▸ **Records provided**
::::::
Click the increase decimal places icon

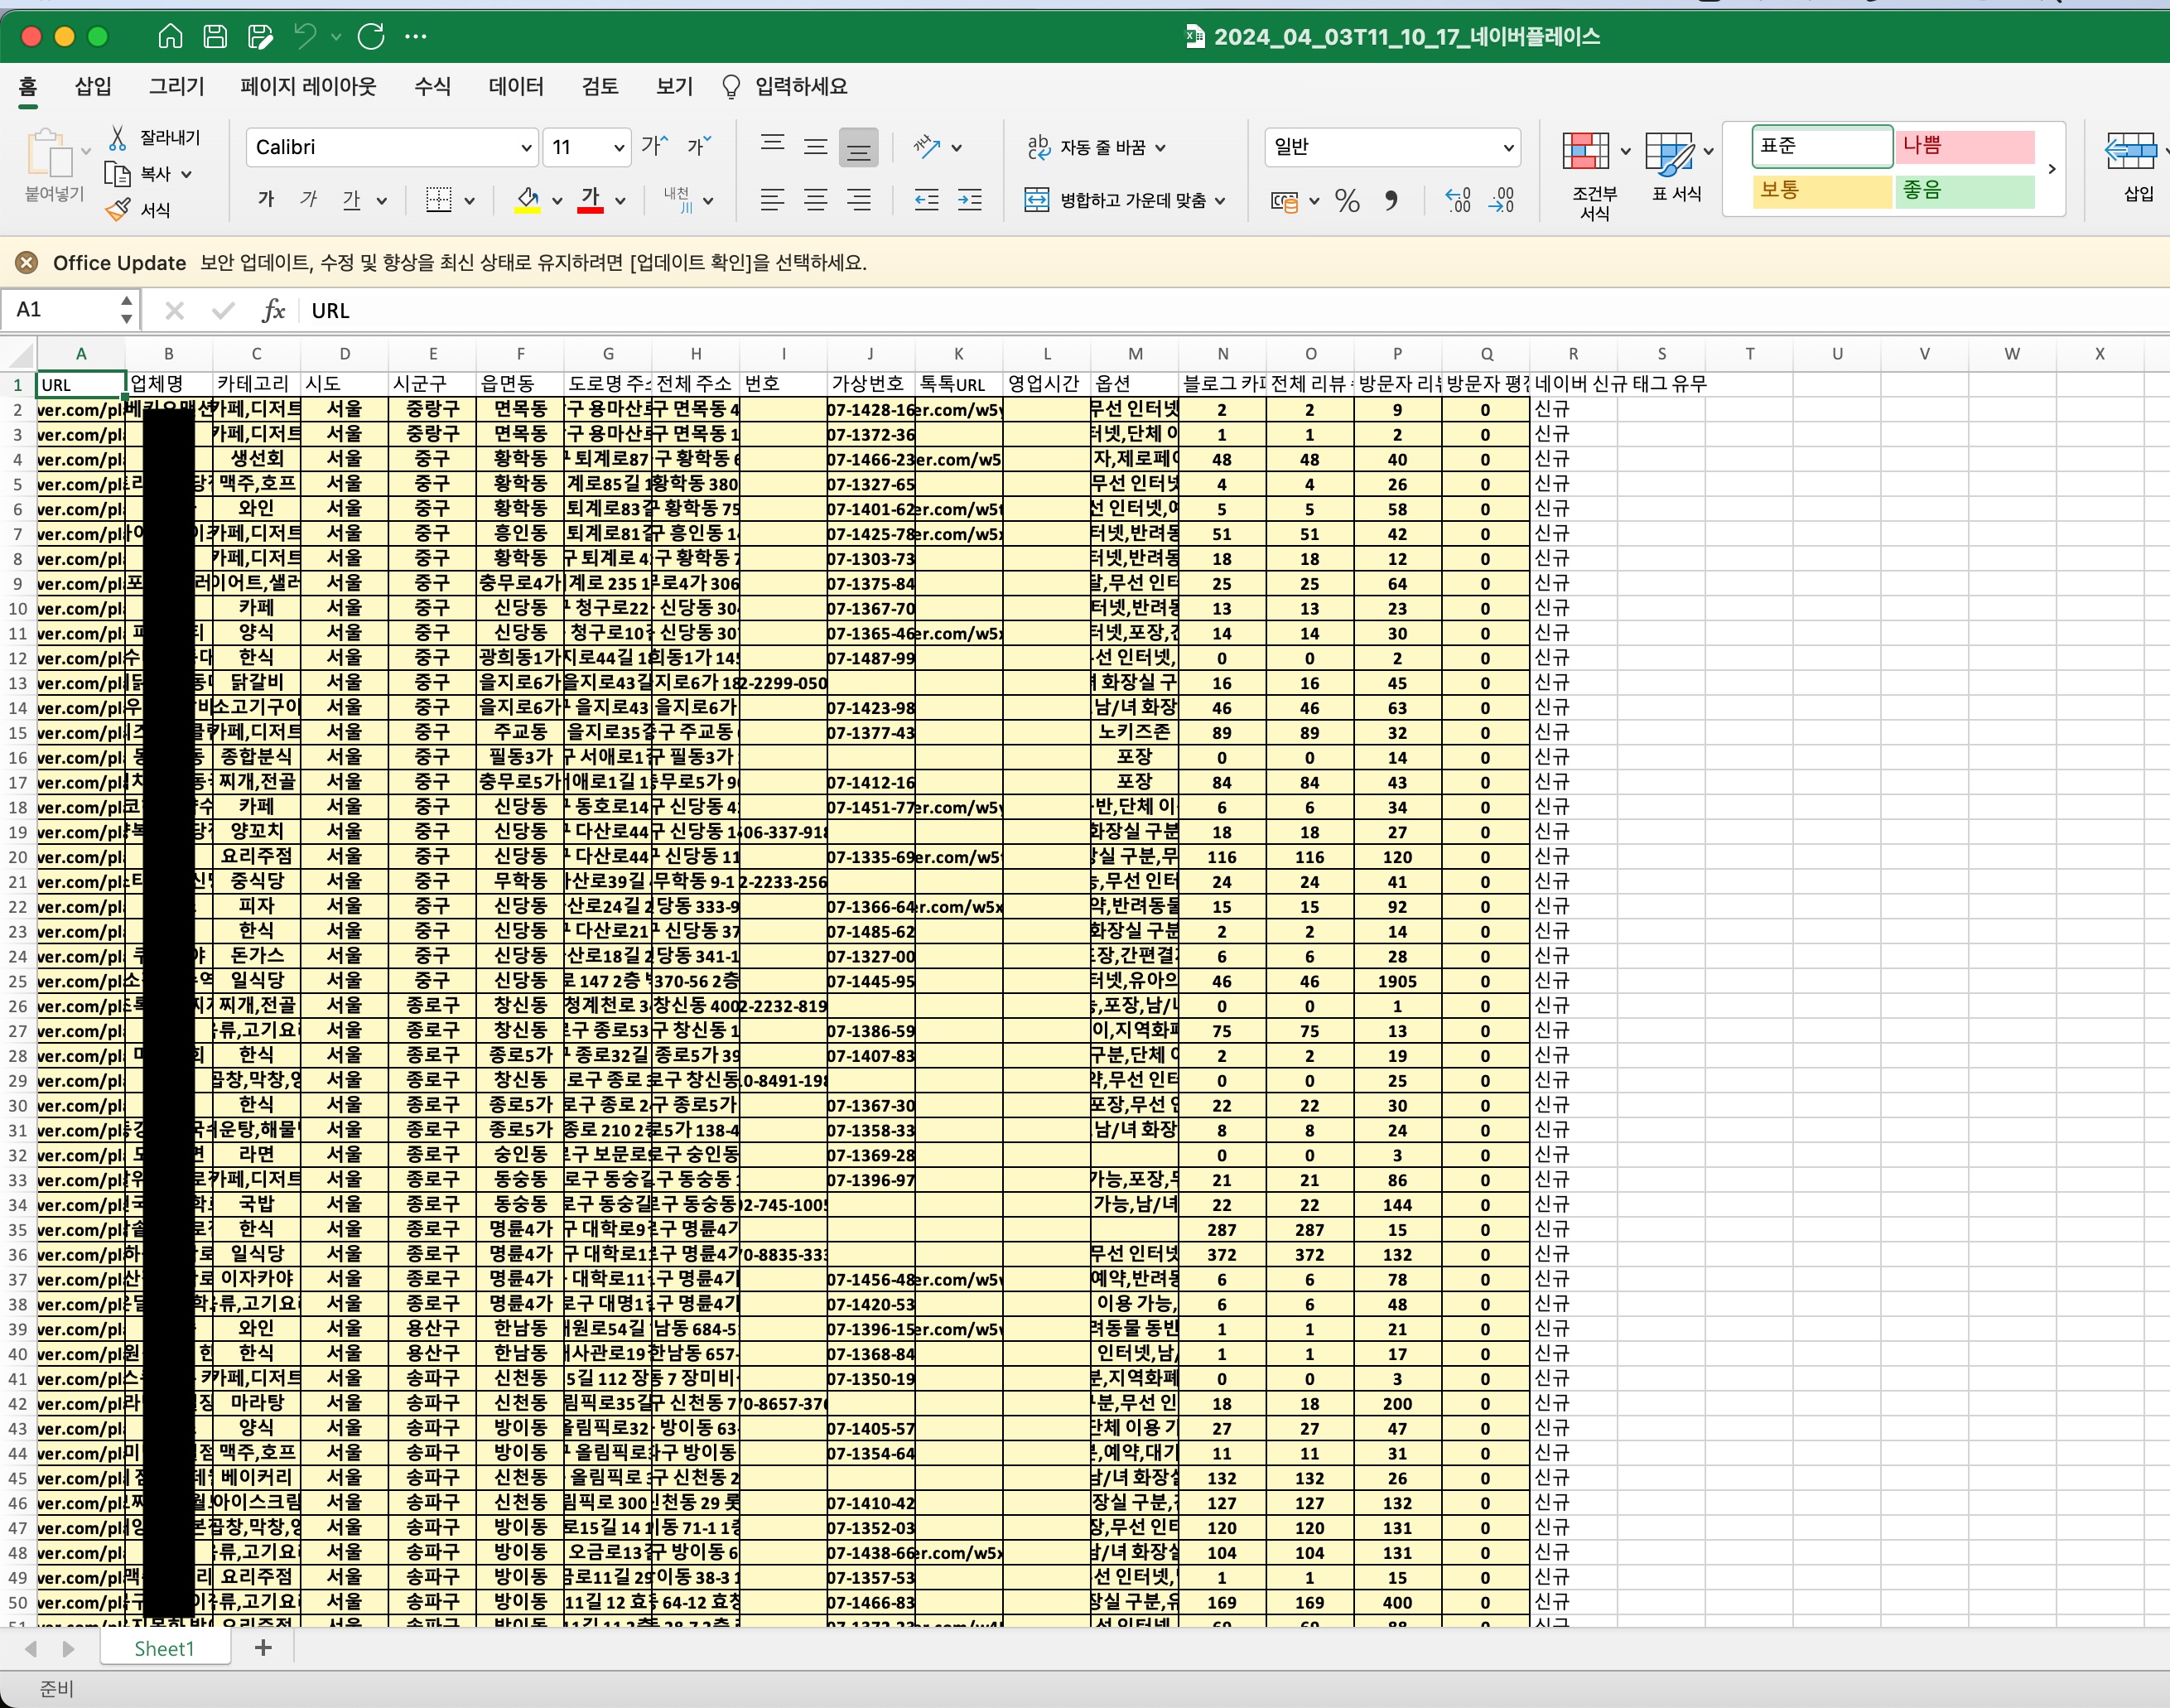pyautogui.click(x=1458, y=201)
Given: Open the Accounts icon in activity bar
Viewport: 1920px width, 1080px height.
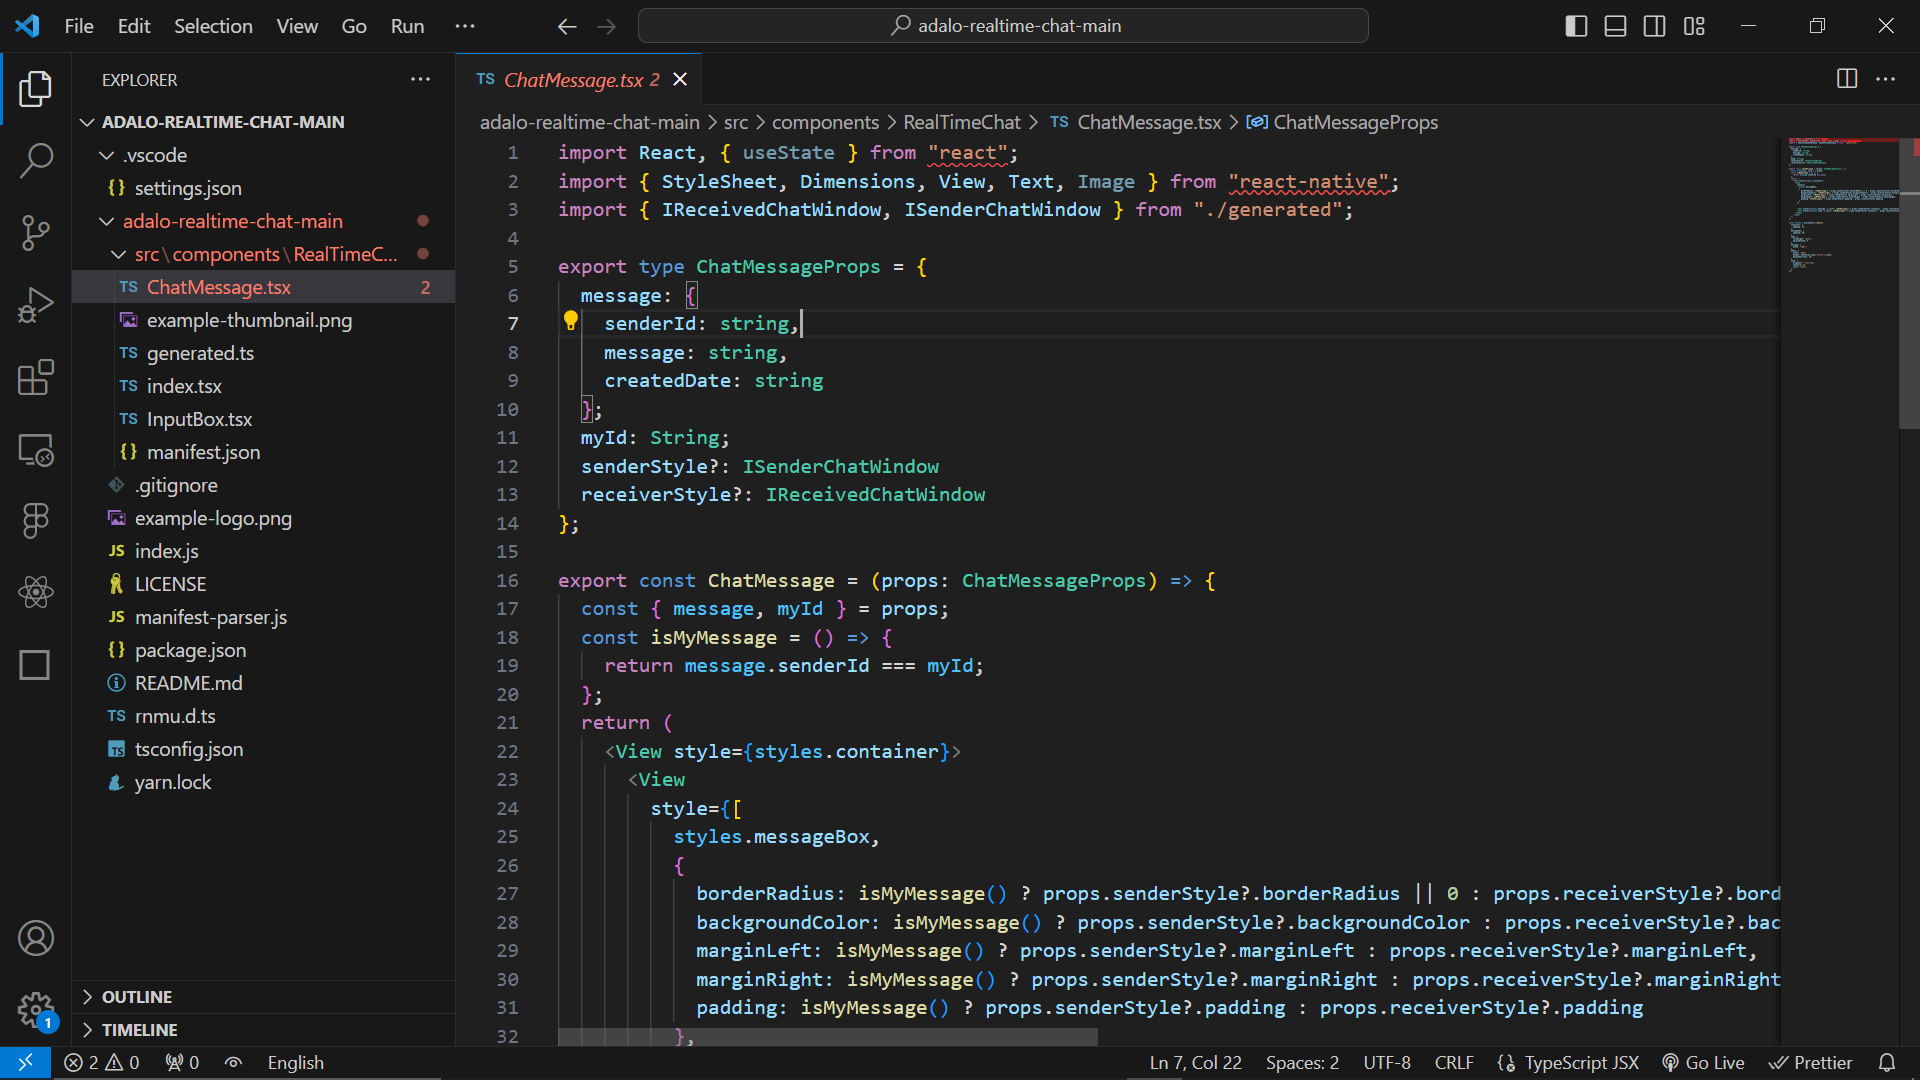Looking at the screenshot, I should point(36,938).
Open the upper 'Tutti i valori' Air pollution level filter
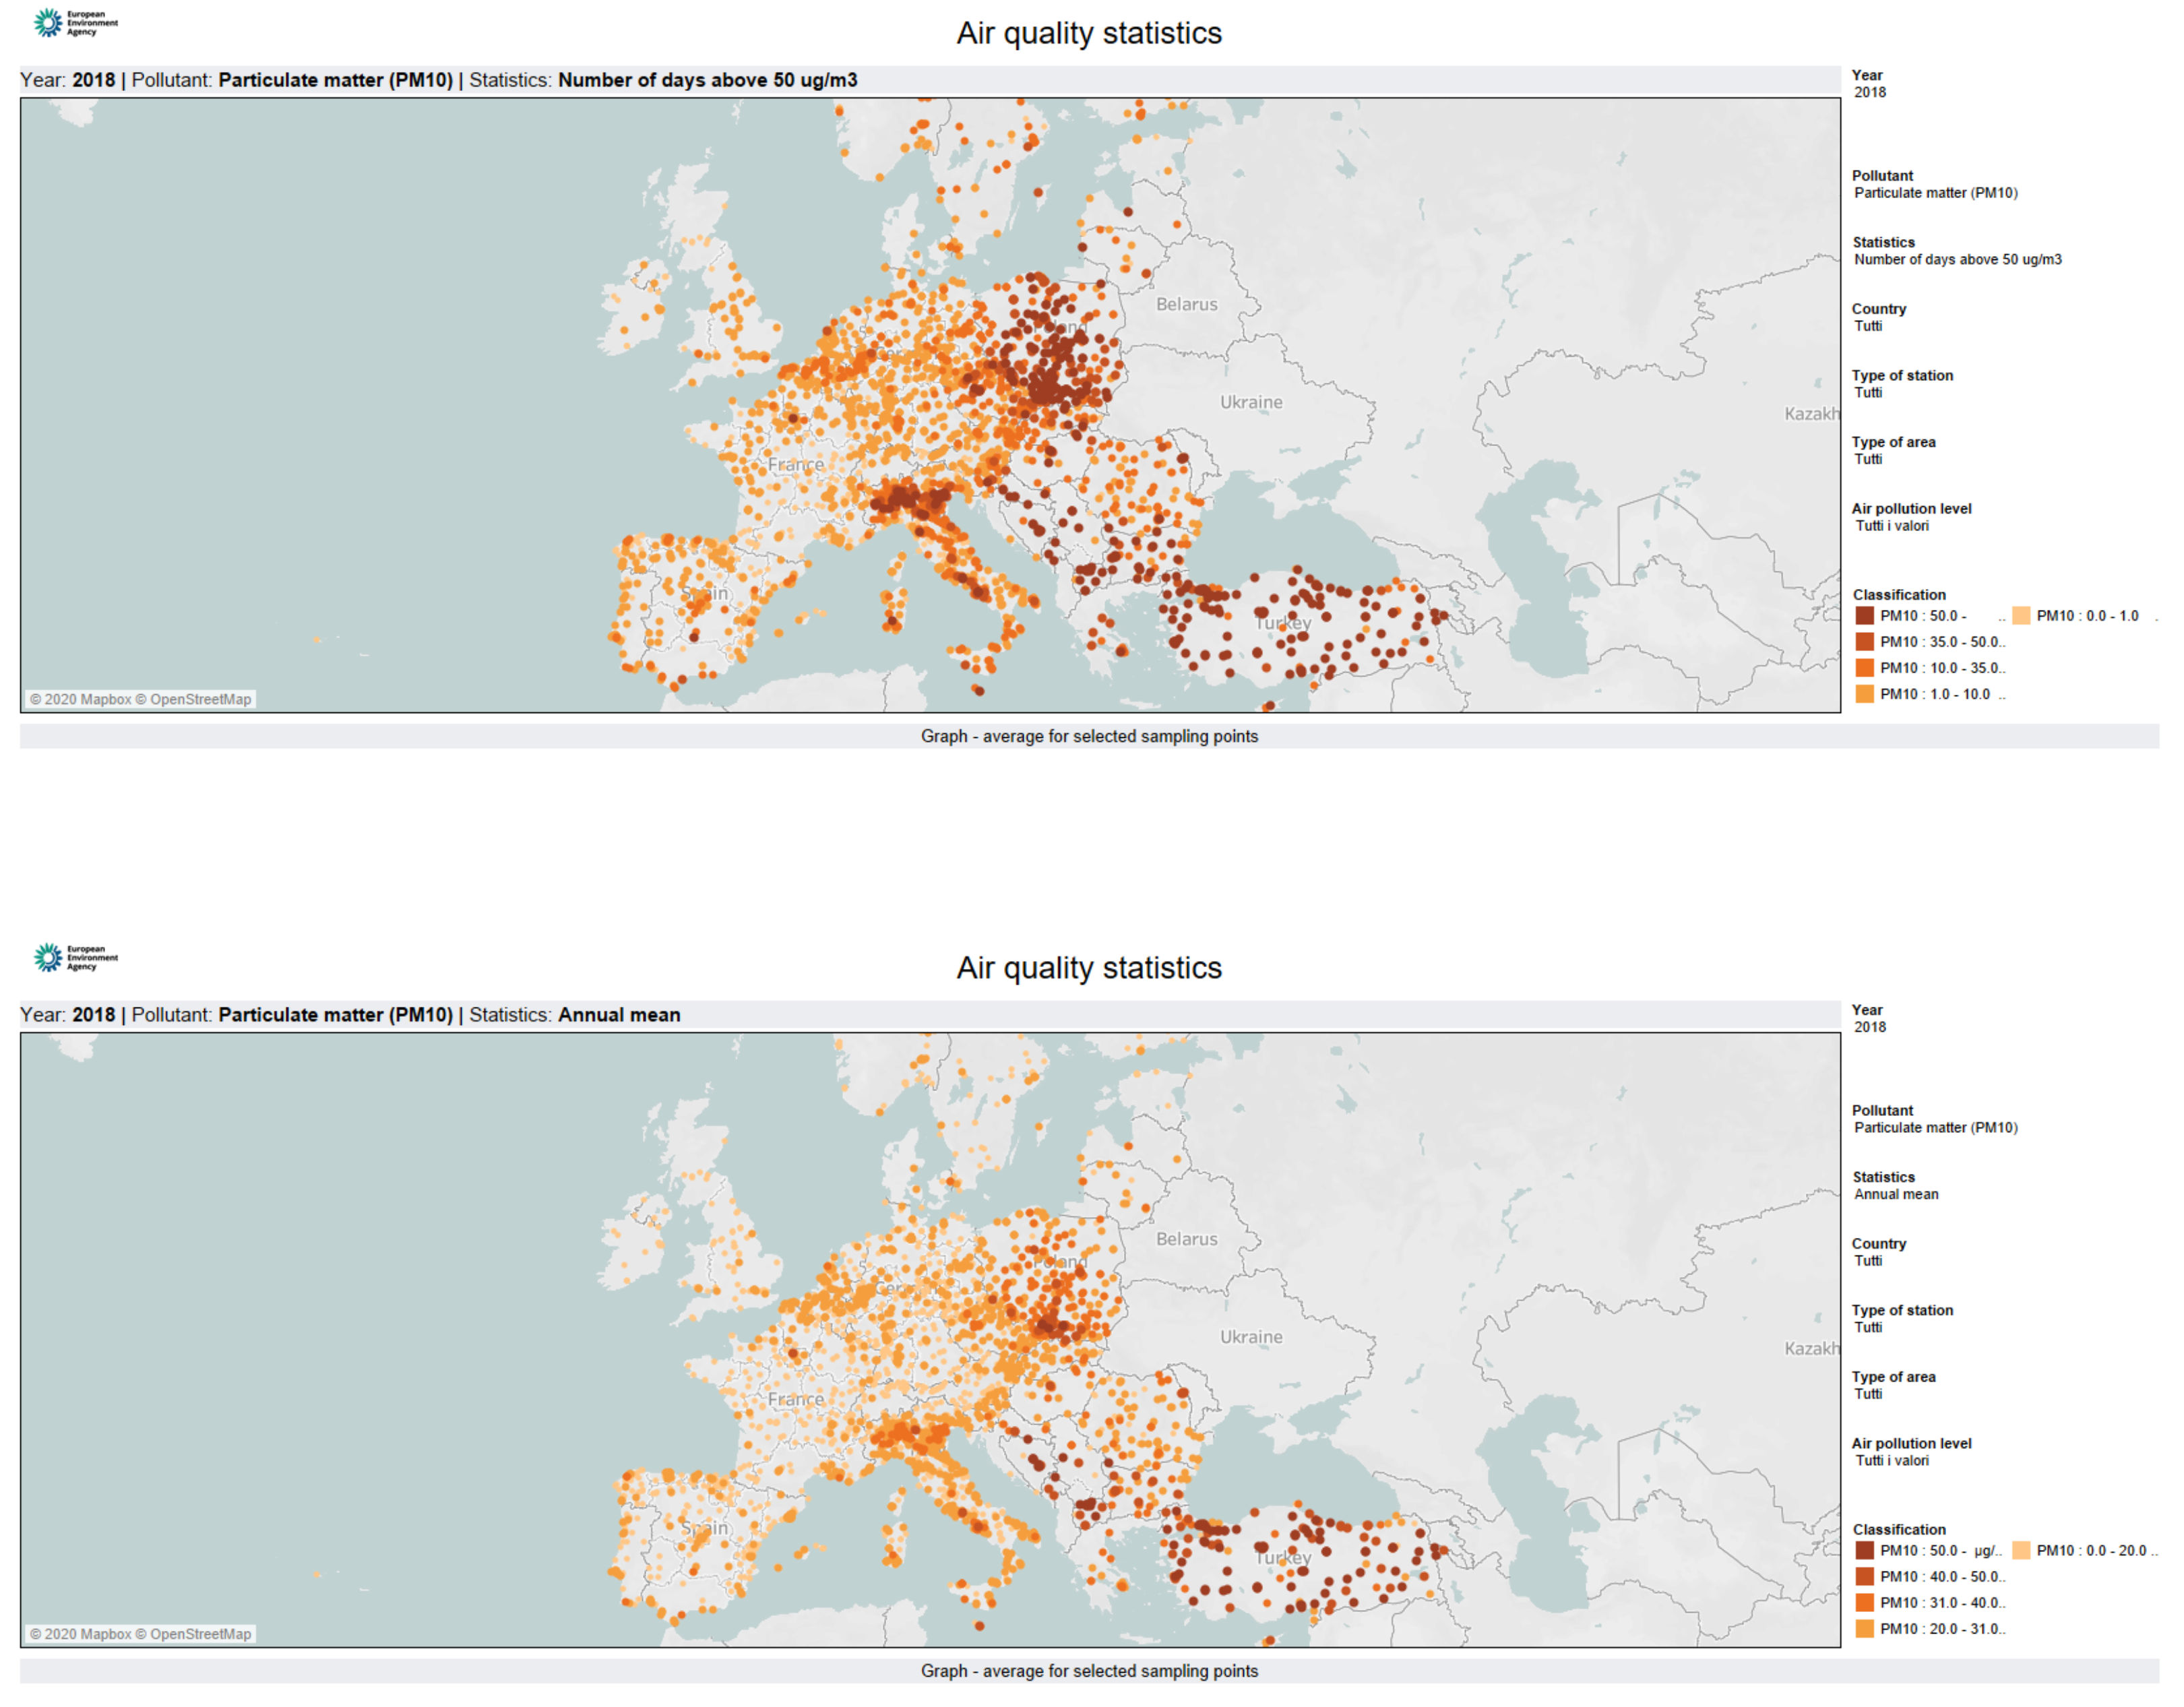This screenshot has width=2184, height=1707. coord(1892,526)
::::::
▸ **What is required**
All of the material goes into the answer exactly as it stands, except for the pictures.

▸ **Reply**
Click the increase decimal places icon

pyautogui.click(x=1458, y=201)
Given: Open the Accounts icon in activity bar
Viewport: 1920px width, 1080px height.
Looking at the screenshot, I should point(36,938).
Open the upper 'Tutti i valori' Air pollution level filter
This screenshot has width=2184, height=1707. coord(1892,526)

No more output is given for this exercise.